According to the musicologist Carlos Vega (Vega 1944), the chacarera belongs to a family of Ibero-American dances derived from baroque Contradance choreography. While this assertion may be accurate, Vega himself admits to the absence of documentation regarding the chacarera before the advent of the recording industry. As the first mention of the chacarera as a musical genre appears in the early twentieth century publications of the Santiagueñan band leader Andrés Chazarreta, it may thus be more accurate to place this dance’s “origin” within the modern era.

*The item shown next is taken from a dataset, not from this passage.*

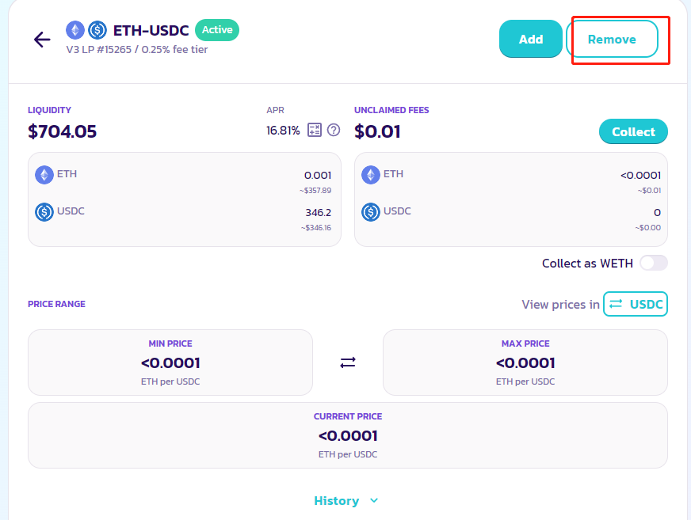Screen dimensions: 691x520
Task: Collect the unclaimed fees
Action: coord(633,132)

===Argentine musical nationalism===
The chacarera can be understood as an outgrowth of Argentine "nativism," a nationalist "back-to-the-roots" movement inspired by increasing Argentine urbanization, and the influence of romantic European philosophy. The musical impact of “nativism” was felt particularly strongly in the rural province of Santiago del Estero, a region identified as a wellspring of “authentic” Argentine culture (Rojas 1905). Both Argentine individuals and institutions were inspired by the nativist perspective. In 1911, the Santiagueñan band leader Andrés Chazarreta established the nation’s first folk music “ballet” (Compañía de bailes nativos) (Vega 1981). In 1917, meanwhile, the Universidad de Tucumán hired the pianist Manuel Gómez Carrillo to conduct ethnomusicological research in Santiago (Veniard 1999). Chazarreta and Carrillo’s publications are the first to mention the chacarera as a musical genre. While both musicians claimed to be replicating “folk” traditions in their books and recordings, some scholars credit them with establishing the form and choreography of the dance (Chazarreta 2007).

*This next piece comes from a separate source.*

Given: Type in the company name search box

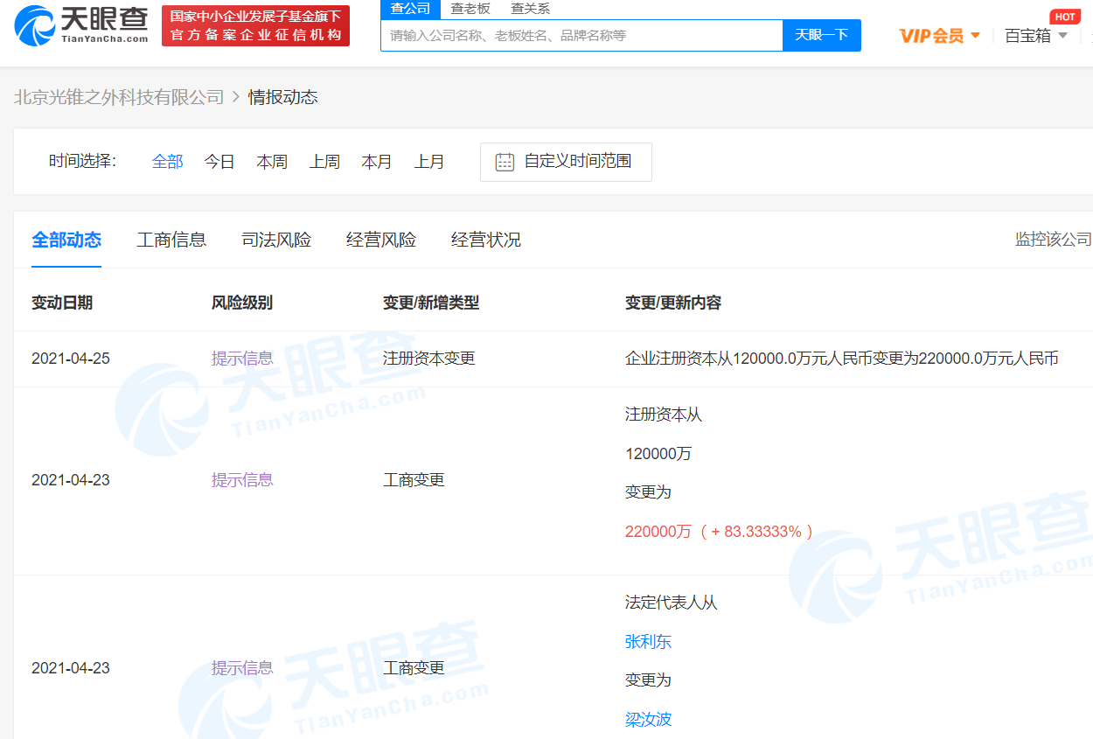Looking at the screenshot, I should [581, 36].
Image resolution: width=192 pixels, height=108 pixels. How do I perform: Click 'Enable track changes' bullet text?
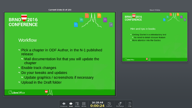[39, 68]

===Impact of the recording industry===
The chacarera recordings and compositions of Manuel Gómez Carrillo and Andrés Chazarreta have provided a foundation for recording artists throughout the twentieth century, including Atahualpa Yupanqui, Los Hermanos Abalos, and more recent musical ensembles like the Dúo Coplanacu, Peteco Carabajal and La Chacarerata Santiagueña. The distribution of these recordings via record and radio has led to the establishment of local, national, and international audiences for the genre. In Santiago del Estero, Mendoza, and Buenos Aires alike, musicians gather in Peñas, or small folkloric clubs, to sing and dance their favorite chacareras, often with specific regional flare. In neighboring nation-states including Uruguay, Perú, Brazil, Bolivia and Chile, chacarera recordings of artists like Yupanqui are well-known, and often incorporated into local repertoires.

===Chacarera as art music===
The chacarera also provided inspiration for art music composers like Alberto Ginastera, who used the genre’s distinctive syncopations frequently in his work. Manuel Gómez Carrillo himself was a conservatory-trained pianist, and set a precedent for this kind of “academic” setting in his compositions for solo piano.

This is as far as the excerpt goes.